Fig 1.
Fibronectin induces faster migration speed in 2D and 3D substrates.
(A) Effects of different 2D substrates on migration speed (24h) of Linv/HE-cad (Cal27) or Hinv/LE-cad (SCC25) OSCC cell lines (n = 3); (B-E) Cell migration trajectory of Linv/HE-cad (B-C) or Hinv/LE-cad (D-E) cells plated on laminin (B and D) or fibronectin (C and E); (F) Effects of different 3D substrates on migration speed of Linv/HE-cad and Hinv/LE-cad cell lines (n = 3). Results are expressed as mean ± SEM. (*) p<0.05 according to One-way analysis of variance (ANOVA) followed by Tukey’s post-test.
Fig 2.
RhoGTPase activation varies according to extracellular matrix composition and tumor differentiation levels.
FRET analysis and pull down assay for Rac1 (A) and RhoA (B) of Linv/HE-cad (Cal27) or Hinv/LE-cad (SCC25) OSCC plated in laminin (2μg/ml) or fibronectin (2μg/ml). Raichu-Rac1-V12 and Raichu-RhoA-Q63L represents the constitutively activated isoform. Results are expressed as mean ± SD. (*) p<0.05, n = 4.
Fig 3.
Decreased cell-cell and increased cell-ECM adhesion proteins characterize invasive OSCC.
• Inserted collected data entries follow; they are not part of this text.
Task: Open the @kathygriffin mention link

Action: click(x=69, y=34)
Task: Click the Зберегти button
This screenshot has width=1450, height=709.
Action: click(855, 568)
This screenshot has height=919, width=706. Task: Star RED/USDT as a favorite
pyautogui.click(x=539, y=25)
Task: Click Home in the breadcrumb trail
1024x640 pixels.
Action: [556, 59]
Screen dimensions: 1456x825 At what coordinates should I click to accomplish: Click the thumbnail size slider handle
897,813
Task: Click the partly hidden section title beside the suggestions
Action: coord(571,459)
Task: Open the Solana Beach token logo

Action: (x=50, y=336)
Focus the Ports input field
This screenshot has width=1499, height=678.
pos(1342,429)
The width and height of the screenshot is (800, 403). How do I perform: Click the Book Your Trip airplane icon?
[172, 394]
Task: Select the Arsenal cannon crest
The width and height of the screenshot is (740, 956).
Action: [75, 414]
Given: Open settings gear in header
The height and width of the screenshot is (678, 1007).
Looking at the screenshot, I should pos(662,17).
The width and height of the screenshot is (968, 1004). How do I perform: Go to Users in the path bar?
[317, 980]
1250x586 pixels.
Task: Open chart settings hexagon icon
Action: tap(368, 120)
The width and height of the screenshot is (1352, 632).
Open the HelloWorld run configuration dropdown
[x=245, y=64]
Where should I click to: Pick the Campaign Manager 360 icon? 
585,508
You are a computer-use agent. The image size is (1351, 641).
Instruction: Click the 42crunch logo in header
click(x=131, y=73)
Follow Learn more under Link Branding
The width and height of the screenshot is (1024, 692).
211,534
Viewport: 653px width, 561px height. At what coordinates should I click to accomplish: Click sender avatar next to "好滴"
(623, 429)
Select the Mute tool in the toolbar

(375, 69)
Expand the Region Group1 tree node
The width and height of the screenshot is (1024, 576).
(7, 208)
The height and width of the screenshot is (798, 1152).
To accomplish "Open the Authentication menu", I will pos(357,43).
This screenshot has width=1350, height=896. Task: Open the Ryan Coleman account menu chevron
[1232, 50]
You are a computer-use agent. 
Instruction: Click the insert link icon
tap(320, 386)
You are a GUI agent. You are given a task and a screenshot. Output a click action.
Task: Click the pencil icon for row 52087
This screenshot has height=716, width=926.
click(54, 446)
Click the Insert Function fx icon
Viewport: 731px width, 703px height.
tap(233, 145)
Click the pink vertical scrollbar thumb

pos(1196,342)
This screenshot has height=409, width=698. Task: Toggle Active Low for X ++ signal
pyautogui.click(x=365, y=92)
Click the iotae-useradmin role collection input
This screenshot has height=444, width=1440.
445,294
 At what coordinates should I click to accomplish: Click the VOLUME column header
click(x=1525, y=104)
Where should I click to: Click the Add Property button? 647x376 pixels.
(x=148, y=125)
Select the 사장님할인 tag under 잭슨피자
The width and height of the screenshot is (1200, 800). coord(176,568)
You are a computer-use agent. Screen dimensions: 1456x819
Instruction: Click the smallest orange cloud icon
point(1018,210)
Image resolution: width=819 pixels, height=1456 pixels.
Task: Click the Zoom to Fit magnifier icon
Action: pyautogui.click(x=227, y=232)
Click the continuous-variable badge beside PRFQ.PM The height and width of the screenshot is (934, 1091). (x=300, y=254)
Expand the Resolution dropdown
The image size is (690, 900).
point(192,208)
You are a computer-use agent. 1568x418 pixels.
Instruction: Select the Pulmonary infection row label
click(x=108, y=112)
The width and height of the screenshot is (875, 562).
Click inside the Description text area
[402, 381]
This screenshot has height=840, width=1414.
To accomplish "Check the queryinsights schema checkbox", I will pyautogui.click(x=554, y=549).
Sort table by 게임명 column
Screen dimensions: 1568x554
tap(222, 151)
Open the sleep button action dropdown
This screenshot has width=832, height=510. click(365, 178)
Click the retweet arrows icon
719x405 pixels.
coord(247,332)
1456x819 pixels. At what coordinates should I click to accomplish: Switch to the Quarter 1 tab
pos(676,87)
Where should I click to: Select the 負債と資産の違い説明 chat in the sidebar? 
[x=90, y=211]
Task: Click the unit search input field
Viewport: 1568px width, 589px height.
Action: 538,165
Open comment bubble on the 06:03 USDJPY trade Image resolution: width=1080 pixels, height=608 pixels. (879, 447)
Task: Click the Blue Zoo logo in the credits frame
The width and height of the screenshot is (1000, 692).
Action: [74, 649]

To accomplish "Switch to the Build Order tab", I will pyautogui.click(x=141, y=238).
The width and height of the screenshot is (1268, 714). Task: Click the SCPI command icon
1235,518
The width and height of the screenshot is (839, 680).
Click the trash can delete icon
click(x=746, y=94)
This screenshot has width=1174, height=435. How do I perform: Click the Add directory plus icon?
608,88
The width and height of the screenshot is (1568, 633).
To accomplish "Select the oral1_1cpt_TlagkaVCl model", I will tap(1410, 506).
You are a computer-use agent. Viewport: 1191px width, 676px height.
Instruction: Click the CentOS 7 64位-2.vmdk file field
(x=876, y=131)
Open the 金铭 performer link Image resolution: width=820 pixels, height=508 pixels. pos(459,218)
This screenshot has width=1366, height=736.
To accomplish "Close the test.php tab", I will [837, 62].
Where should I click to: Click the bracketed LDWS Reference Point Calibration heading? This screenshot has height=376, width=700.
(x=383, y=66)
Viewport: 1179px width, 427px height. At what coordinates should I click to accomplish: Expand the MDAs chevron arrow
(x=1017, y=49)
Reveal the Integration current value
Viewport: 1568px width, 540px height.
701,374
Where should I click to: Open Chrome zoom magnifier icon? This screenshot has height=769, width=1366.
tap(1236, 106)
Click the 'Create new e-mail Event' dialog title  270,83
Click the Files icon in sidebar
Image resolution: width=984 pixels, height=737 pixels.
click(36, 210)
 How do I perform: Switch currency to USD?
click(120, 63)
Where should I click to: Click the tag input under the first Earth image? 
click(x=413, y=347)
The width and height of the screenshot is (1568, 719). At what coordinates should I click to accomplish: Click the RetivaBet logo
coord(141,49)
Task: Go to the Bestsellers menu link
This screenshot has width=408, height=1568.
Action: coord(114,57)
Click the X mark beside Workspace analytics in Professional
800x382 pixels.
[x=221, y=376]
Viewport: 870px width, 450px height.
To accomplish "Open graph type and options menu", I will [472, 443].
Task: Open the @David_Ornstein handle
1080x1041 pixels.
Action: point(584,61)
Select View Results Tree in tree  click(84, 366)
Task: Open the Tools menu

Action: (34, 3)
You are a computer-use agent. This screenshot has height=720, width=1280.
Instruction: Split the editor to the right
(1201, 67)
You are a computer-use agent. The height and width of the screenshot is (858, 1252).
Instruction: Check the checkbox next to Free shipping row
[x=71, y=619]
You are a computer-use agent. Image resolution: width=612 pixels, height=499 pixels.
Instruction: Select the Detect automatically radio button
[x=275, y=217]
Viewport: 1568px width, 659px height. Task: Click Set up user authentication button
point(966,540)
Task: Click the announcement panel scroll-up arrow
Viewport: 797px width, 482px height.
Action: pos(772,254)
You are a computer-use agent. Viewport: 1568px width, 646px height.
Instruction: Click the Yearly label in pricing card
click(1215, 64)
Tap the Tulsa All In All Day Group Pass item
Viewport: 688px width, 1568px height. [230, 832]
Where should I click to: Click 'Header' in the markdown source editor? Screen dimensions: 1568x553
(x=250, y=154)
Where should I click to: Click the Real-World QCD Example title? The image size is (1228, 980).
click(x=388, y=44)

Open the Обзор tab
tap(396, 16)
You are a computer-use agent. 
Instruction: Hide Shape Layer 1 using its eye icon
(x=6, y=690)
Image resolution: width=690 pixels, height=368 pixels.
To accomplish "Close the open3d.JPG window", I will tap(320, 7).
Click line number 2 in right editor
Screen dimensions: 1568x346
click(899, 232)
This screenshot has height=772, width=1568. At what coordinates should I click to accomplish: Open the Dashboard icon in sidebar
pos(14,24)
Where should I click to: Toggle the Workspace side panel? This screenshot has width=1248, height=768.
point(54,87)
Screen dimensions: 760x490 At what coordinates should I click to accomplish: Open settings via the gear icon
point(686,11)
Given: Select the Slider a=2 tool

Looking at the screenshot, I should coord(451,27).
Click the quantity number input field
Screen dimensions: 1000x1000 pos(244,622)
Representative western blotting images of cell-cell (E-cadherin, N-cadherin), cell-ECM (paxillin, vinculin and FAK) and integrins (α4, α5, αv, β1 and β3) from Linv/HE-cad (Cal27) or Hinv/LE-cad (SCC25) OSCC total cell lysates. Densitometry values for each protein were normalized to the loading control (β-Tubulin).
Fig 4.
Fibronectin induces smaller adhesion on low E-cadherin expression OSCC cell line.
Linv/HE-cad (A) or Hinv/LE-cad (B) invasive OSCC were plated on laminin or fibronectin, fixed and stained for E-cadherin and actin, paxillin, vinculin and FAK. White arrows indicate the signal of E-cadherin between cells. Scale bar = 20μm. Data regarding adhesion properties (C) were obtained using Total Internal Reflectance Fluorescent microscopy analysis of Hinv/LE-cad OSCC cells expressing paxillin-GFP and plated on laminin (light gray) or fibronectin (dark gray). The data shows the assembly speed (μm/sec), adhesion area (μm2), total adhesion area (as % of total protrusion area) and adhesion length (μm). Results are expressed as mean ± SEM. (*) p = 0.05; (**) p < 0.01, according to Student T—test.
Fig 5.
Human oral squamous cell carcinoma biopsies show differential distribution of adhesion proteins between center of the tumor cells and tumor-adjacent epithelia.
Regions of biopsies corresponding to the epithelia adjacent to the tumor (A) and from the center of the tumor (B) were submitted to immunostaining for E-cadherin, paxillin, vinculin or FAK (green) and actin staining (magenta). Inserts demonstrated in actin staining, were digitally magnified (5x) to show intracellular localization. Representative images from different patients (n = 10), scale bar = 50μm or 20μm.
Fig 6.
Effects of the differential composition of extracellular matrix on cell adhesion and signaling of Oral Squamous Cell Carcinoma.
OSCC with high E-cadherin levels (blue cells) shows collective and single cell migration in the presence of laminin and collective non-directional migration in fibronectin. This switch correlated to an increase in Rac1 and a decrease on RhoA activation and modulation of the vinculin levels in adhesion, induced by the fibronectin-enriched environment. For OSCCs with low E-cadherin levels (orange cells), fibronectin induced smaller adhesions and increased Rac1 signaling, which correspond to a fast single cell migration phenotype. This model proposes that the ECM composition can trigger the tumor invasive behavior according to differentiation levels of OSCC cells.